Johnson, an asthmatic, first noticed symptoms April 25 when she started coughing at work and had to use her inhaler more often than usual. Two days later, she left about 30 minutes before her shift ended and went to a drive-thru test site. After three more days of coughing and shortness of breath, she received her positive test results.
The 47-year-old participated in three of four “safety strikes” that Amazon workers at DCH1, the warehouse at 2801 S. Western Ave., staged in response to what they considered lackluster measures being taken to protect workers. The workers’ group, DCH1 Amazonians United, demanded a shutdown of the warehouse for a full cleaning and coverage of medical bills for employees and their families should they contract COVID-19, among other requests.
“I felt they weren’t doing enough to make us feel safe and protect us from catching the coronavirus, because I didn’t want to bring this home to my son,” Johnson, who has been with the company since January 2017, said between coughing fits.
Johnson was written up for violating the company’s clock-in policy during one of the demonstrations, though she attended on her off day. She since has filed an unfair labor practice charge with the National Labor Relations Board.
“We are supporting the individual who is recovering,” Amazon spokesperson Shone Jemmott said. “We are following guidelines from health officials and medical experts, and are taking extreme measures to ensure the safety of employees at our site.”
Jemmott declined to comment on disciplinary action against Johnson or the pending labor practice charge.
Between March 28 and April 27, Amazon notified employees of the warehouse of six positive cases, several workers told the Sun-Times.
The company has added more cleaning staff and started providing workers with PPE since the demonstrations in March and April, in addition to checking the temperature of each person who enters the warehouse, a spokesperson said in April.
Johnson will receive two weeks of “quarantine pay” from Amazon, she said, as outlined by the federal Families First Coronavirus Response Act.
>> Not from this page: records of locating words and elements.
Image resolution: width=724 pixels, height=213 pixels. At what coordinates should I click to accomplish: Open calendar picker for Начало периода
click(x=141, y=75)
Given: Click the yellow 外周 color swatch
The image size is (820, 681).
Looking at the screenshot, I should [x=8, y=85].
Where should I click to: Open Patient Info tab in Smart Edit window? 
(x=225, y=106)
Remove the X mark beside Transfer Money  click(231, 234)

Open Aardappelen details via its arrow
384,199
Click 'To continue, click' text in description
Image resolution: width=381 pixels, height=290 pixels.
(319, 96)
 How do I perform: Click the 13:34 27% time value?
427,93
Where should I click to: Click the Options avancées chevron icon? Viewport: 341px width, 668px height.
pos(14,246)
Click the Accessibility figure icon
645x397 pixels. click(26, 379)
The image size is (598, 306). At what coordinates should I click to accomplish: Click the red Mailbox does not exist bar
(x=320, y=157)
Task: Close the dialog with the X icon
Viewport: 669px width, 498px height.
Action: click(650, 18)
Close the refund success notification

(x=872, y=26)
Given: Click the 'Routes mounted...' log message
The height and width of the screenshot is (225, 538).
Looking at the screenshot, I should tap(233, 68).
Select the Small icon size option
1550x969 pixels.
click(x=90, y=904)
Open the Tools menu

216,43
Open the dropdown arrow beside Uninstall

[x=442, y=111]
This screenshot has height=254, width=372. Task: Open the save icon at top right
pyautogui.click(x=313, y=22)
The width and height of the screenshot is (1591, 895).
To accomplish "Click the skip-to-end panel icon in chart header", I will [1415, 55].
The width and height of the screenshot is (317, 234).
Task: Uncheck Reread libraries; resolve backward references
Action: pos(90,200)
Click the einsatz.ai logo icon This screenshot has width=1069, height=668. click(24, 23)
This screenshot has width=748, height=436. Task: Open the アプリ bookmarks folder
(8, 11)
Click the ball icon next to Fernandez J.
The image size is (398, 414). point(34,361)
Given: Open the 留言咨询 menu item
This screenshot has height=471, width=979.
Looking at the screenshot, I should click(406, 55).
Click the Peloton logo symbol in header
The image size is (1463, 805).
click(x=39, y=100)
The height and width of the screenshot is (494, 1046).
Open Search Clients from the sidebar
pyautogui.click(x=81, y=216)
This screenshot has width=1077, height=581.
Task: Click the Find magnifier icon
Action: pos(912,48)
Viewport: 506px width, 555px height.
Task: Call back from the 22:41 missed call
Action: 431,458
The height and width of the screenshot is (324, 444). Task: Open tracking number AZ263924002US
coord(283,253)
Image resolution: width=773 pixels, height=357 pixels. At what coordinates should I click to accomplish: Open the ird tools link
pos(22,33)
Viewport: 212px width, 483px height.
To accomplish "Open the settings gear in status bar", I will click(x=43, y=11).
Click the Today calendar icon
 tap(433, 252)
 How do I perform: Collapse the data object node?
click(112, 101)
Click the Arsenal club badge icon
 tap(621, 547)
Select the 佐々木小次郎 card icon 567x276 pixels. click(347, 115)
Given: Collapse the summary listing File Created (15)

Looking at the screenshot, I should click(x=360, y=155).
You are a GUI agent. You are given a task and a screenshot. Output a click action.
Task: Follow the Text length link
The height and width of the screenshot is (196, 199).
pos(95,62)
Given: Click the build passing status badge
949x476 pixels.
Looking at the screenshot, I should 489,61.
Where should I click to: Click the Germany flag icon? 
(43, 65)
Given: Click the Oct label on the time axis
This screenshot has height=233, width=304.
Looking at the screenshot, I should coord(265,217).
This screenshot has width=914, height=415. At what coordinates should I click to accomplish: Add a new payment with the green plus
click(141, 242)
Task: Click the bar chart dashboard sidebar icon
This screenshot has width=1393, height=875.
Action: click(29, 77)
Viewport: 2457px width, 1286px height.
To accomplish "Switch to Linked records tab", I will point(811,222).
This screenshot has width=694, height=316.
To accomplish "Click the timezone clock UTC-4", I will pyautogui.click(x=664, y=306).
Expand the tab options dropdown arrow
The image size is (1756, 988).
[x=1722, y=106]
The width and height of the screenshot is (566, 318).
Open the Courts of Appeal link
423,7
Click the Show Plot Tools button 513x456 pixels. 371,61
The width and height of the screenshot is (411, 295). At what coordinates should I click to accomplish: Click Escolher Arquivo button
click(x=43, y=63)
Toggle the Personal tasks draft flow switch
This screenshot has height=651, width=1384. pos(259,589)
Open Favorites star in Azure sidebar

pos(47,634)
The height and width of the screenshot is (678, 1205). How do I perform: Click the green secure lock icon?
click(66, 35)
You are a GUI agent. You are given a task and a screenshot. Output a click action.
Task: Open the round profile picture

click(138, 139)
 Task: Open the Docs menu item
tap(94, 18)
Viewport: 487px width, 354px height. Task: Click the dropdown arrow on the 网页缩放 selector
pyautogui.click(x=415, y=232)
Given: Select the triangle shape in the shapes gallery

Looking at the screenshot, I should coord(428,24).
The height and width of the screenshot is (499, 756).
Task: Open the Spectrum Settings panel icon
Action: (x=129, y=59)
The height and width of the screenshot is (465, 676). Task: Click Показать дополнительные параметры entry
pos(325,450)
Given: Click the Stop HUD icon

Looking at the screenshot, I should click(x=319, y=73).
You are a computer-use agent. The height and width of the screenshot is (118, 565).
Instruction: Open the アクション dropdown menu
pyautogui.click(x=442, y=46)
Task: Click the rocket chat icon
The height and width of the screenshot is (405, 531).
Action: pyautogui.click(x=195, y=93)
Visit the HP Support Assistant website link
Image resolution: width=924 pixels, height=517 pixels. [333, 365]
In the time since she has been home, her 16-year-old son also started showing symptoms. She said doctors told him to assume he also has the virus.
Vanessa Carrillo Ruiz, who works closely with Johnson, was not notified about Johnson’s positive test result until a co-worker told her as she was heading in for her shift Thursday night. She decided to return home and self-isolate for two weeks.
“It’s pretty scary. I’m very worried for Shantrece and her son,” Carrillo Ruiz said. “It’s frustrating because Shantrece has been fighting with us for the facility to be shut down and cleaned up so that this wouldn’t happen, and look what’s happening right now.”